__About this task__:
Write out all of the listing exactly. Add nothing to it.

__Material for the task__:
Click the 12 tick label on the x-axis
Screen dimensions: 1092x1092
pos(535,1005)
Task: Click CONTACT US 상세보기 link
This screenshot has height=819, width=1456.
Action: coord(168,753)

__Response to this exercise__:
Click the 12 tick label on the x-axis
Screen dimensions: 1092x1092
pos(535,1005)
Task: Click CONTACT US 상세보기 link
This screenshot has height=819, width=1456.
Action: coord(168,753)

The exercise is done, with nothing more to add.